Al-Qaida Resorting to Kidnappings to Finance the Terrorist Organization

Documents taken from the villa where Osama bin Laden has been living show that the fight against terrorist financing circuits led Al-Qaida network to use kidnappings to finance itself, U.S. officials said on Monday.

Although this practice of abduction is not new, information gathered from the villa in Abottabad demonstrates that it “this is considered a means to deal with funding issues,” said one U.S. official on condition of anonymity. “It is clear that Al-Qaida in Pakistan resorted to kidnapping in exchange for ransom in recent years, as a means to finance its terrorist operations”, said another official on condition of anonymity.

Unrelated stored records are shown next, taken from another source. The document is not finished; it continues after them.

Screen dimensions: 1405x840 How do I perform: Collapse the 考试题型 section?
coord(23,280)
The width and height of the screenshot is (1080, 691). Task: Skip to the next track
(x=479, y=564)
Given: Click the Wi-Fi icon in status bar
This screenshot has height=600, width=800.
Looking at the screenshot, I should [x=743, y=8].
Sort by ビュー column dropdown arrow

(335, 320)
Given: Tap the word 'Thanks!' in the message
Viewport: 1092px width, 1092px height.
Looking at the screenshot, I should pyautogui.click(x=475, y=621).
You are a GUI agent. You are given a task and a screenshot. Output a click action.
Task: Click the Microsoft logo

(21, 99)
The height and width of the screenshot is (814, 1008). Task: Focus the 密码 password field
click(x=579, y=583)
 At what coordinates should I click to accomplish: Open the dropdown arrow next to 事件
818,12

Since 2001, the international cooperation has been developed to identify and eliminate terrorist financing circuits, especially through the supervision of international fund transfers. United States also considers that private donations in Saudi Arabia are still “the main source of worldwide financing of the Sunni terrorist groups,” according to an U.S. diplomatic note in 2009, distributed by WikiLeaks.

Other notes show lack of involvement of other countries in the region, especially Qatar and Kuwait in the fight against the financing of these groups. According to David Cohen, a senior official from the U.S. Treasury, elimination of “charismatic” Al-Qaida leader, Osama bin Laden in early May, “means the disappearance of a person who was a useful symbol for fundraising”.

The practice of abduction is widespread among several organizations affiliated with Al-Qaeda, especially Al-Qaeda in Islamic Maghreb (AQMI). AQMI still holds hostages, four French, since mid-September 2010, abducted in northern Niger, and an Italian, abducted in early February in southern Algeria.